======== Records to use ========

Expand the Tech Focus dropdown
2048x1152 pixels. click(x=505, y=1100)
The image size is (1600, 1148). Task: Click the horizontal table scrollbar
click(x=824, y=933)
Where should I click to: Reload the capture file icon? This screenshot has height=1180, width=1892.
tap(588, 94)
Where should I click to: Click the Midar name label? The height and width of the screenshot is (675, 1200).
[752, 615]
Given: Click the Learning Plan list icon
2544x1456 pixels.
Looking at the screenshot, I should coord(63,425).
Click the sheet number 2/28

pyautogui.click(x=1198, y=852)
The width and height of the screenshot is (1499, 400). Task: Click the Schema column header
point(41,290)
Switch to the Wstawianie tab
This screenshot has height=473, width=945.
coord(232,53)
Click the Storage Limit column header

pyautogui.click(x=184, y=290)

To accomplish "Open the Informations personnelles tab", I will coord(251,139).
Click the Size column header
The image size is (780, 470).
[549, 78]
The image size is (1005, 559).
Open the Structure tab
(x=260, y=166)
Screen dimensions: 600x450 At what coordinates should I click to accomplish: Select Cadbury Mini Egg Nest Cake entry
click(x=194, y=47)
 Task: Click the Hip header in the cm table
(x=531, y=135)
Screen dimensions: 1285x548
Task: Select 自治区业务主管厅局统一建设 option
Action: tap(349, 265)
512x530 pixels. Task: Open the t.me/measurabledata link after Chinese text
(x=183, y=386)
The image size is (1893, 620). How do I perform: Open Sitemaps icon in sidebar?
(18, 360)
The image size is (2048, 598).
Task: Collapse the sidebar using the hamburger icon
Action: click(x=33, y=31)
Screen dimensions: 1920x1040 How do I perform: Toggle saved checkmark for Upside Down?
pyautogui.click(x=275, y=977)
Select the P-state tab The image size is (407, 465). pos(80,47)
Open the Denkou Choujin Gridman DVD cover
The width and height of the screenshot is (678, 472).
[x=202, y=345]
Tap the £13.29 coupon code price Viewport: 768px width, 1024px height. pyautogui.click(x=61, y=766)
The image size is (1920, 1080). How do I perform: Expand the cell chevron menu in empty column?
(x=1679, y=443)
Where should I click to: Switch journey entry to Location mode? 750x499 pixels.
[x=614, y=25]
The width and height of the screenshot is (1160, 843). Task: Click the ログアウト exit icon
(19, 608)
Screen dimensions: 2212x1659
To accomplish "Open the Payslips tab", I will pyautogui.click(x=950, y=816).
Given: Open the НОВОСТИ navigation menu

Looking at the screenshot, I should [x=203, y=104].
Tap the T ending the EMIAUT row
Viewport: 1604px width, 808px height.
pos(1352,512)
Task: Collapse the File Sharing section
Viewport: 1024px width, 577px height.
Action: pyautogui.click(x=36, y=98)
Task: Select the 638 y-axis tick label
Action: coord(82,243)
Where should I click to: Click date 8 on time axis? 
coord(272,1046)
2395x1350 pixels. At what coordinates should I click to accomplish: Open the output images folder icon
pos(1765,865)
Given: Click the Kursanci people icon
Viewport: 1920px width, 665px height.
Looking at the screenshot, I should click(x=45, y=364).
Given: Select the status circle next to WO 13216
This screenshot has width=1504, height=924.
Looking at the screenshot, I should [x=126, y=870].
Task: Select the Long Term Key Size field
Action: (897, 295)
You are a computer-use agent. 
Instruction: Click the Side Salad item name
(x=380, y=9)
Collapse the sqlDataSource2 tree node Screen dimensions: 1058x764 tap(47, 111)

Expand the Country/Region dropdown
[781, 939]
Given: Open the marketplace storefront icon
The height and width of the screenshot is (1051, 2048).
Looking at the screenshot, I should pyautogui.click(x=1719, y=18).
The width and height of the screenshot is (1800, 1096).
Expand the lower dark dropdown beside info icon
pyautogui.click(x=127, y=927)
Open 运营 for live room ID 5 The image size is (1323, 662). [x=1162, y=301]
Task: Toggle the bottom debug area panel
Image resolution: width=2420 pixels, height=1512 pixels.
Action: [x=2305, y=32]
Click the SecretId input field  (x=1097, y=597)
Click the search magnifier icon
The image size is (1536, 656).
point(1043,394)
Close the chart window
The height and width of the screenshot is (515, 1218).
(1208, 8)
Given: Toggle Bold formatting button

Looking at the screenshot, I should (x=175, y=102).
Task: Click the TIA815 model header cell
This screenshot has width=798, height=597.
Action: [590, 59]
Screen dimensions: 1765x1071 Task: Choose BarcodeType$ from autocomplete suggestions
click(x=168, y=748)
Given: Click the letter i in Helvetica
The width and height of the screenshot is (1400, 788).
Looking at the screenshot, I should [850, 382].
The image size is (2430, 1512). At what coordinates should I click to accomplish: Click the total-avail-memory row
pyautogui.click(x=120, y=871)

========

### Exercise description
Count the lines in the data above that contain the string "pixels". Reply with the number only.

### Output for this exercise
6